It seems that Microsoft have already set their sites on the next generation web browser war, and this time they aim to win. It’s predecessor IE7 was released in late 2006, and was a sore dissapointment to some, but was also seen as a step in the right direction by others in the web development community. This all comes down to the battle of the standards, a war that has been going on since the start of the web years ago.

Internet explorer has had many quirks since its first incarnation, and one that has given the most strife is its width attribute. You see, when you specify width using standards, you get the width of the contents, and you add padding and borders and margins onto this to get the absolute size of the element. When you try and do this with IE, it decides that the width will include the padding, which means your elements may look completely different in IE compaired to Firefox or Opera. These quirks had been adopted as wrote by many web developers, who used microsofts methods when developing their sites, and many sites online today still adopt these policies.

When IE7 came out, it was mostly aimed at catching up with the other players with features. This included tabbed browsing among other things. As a late tack-on, they setup a compatibility setting that went something like this. If you declare you page to be standards complient, we will do our best to interprete it against the standards. But if you don’t tell me anything, my default behaviour will be to use ‘quirks’ mode, which essentially is IE6 and backwards compatibility mode. This was partially good news to alot of developers, who had been creating web complient sites and now knew they would work somewhat normally for internet explorer 7. This didn’t solve the problem that many people still use IE6 and older, as all the same compatibility hacks still need to be done anyway, but a step in the right direction in any case.

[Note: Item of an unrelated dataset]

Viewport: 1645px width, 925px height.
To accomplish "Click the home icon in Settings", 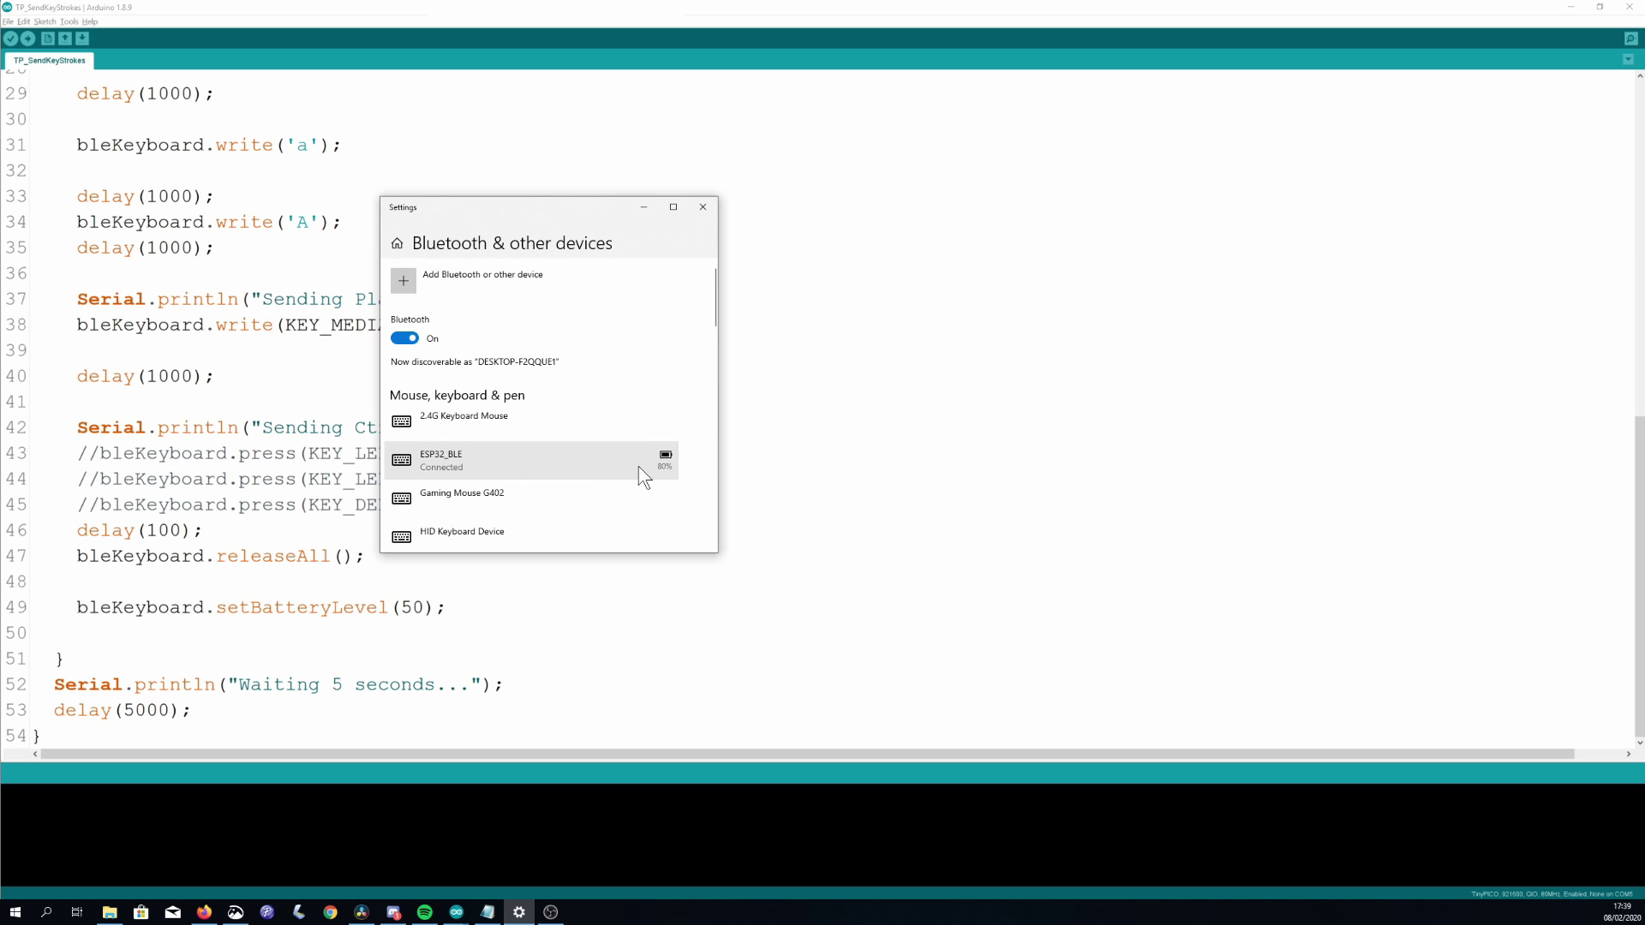I will (397, 244).
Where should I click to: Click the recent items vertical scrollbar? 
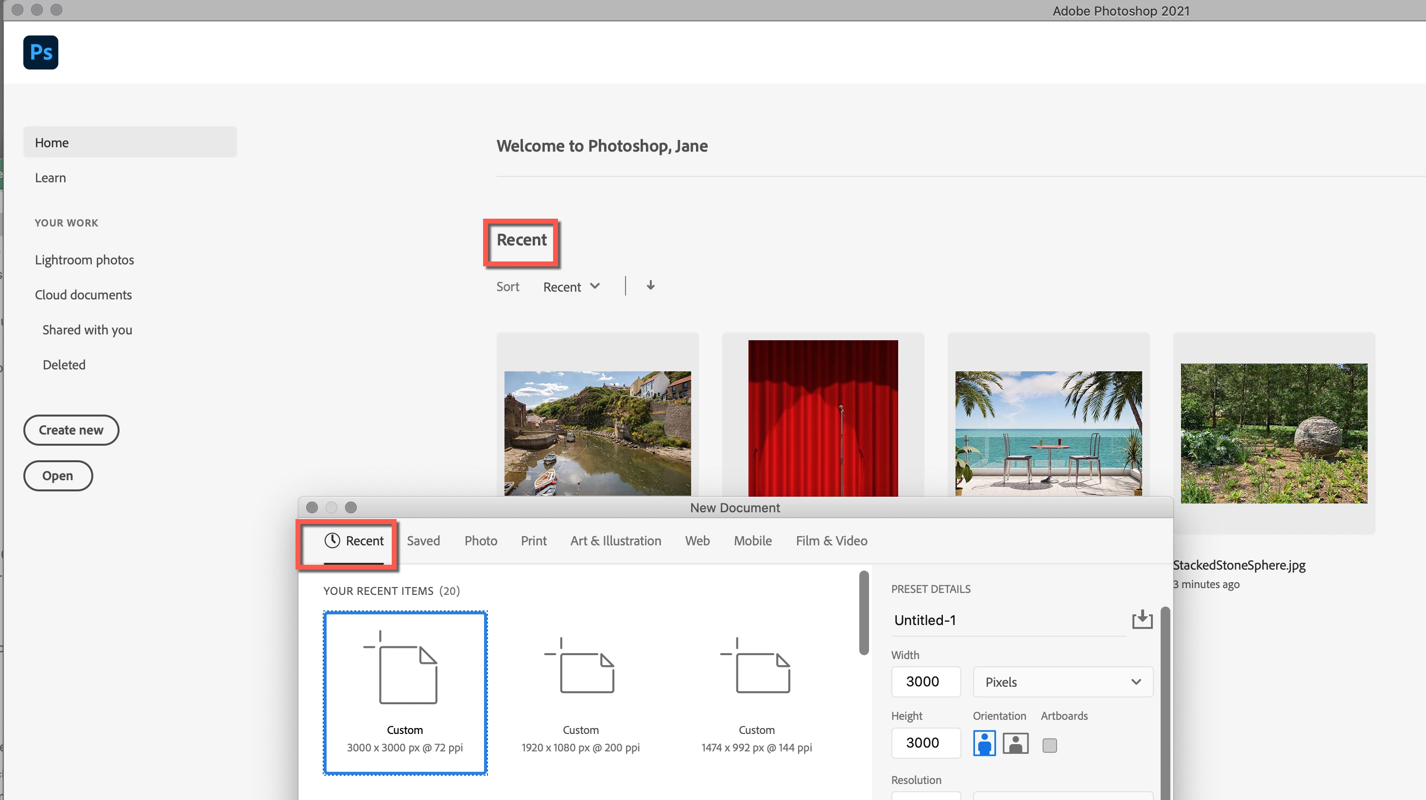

Now IE8 is heading our way with beta tests coming soon, and they seem to be taking another vital step. IE8 has been developed with standards in mind, as the main part of the browser to be developed. This is so much the case that they have actually managed to get it to pass the acid2 test. The new system for acceptance of pages seems to be default to super-standards mode, with will more then likely break the internet as we know it. This is of course a slight exaguration, but i wouldn’t be surprised if some of microsofts own pages might need to be adjusted to work with the new super-standards mode under their own browser. Many sites on the web will no doubt behave very irregularly under this new mode, and will most likely break in IE8, but with any luck this will help move the net as a whole towards a state of standardisation, with all sites working uniformally well on all browsers in the coming years. Web standards are one of the bests things to come to the web, both for developers and consumers alike. Anything that helps the world unite under a common format for all people to view the same information the same way will greatly enhance the experiences we have on the web, and the browser war may finally come down to personal preference instead of picking holes in what is wrong with the other browsers and why my pages break when you try and look at them in the other bad browser.